Forse è per questo che attorno al rugby non vi sono particolari polemiche del dopo partita, gli arbitri non sono oggetto di feroci critiche o malefiche moviole. Così come i tifosi non organizzano un pre, dopo, se non “durante”, partita di scontri e tafferugli, che senso avrebbero sapendo che i rispettivi eroi festeggeranno insieme?

Ecco domenica ci aspettano le primarie, sfida difficile in questo tempo di politica senza pensiero e senza popolo. Facciamo un ultimo sforzo per coinvolgere più persone possibile, promettendo loro due cose:
- che continueremo a coinvolgerle anche dopo il 30 aprile
- che nel PD, finita la partita, tutti vivranno un terzo tempo dove ad alzarsi saranno le caraffe della lealtà, dell’ascolto, dell’unità. Perché un Partito è innanzi una Comunità di persone che si confrontano, che competono, ma che poi si ritrovano insieme.

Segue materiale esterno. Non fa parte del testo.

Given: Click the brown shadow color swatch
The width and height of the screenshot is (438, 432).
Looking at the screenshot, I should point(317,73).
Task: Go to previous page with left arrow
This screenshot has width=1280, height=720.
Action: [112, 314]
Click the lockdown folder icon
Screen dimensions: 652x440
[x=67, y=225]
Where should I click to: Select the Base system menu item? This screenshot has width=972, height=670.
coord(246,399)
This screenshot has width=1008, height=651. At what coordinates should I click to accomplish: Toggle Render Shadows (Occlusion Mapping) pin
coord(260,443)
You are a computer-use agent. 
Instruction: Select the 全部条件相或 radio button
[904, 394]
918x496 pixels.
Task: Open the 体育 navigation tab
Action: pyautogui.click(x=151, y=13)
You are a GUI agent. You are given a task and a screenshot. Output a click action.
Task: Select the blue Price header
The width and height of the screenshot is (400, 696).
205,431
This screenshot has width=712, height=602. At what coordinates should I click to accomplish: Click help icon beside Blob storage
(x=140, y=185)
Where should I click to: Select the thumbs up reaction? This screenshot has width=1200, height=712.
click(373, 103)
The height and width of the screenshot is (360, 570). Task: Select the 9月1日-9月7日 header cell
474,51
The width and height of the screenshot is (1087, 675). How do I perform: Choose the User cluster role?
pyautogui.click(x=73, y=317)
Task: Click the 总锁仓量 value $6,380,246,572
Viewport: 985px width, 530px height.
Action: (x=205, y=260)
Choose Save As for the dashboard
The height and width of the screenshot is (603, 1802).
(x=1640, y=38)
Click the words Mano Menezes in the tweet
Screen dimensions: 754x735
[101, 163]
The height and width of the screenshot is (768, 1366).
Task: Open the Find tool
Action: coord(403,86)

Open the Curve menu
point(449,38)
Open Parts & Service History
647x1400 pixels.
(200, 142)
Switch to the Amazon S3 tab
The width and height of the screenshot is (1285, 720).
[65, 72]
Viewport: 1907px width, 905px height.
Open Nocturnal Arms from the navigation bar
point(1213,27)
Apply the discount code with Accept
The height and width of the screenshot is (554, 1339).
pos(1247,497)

Domenica partecipiamo e facciamo partecipare al voto. Io darò la mia preferenza a Renzi, lo ritengo il più adatto alle sfide che ci aspettano, il più capace di rappresentare quello sforzo coraggioso di cambiamento tanto necessario.

Ma quello che aspetto è il terzo tempo, per poter ritrovarmi, comunque vada, a lavorare insieme e più che mai uniti. Lo dobbiamo ai cittadini, lo dobbiamo a noi stessi!
Che bello sport é il rugby!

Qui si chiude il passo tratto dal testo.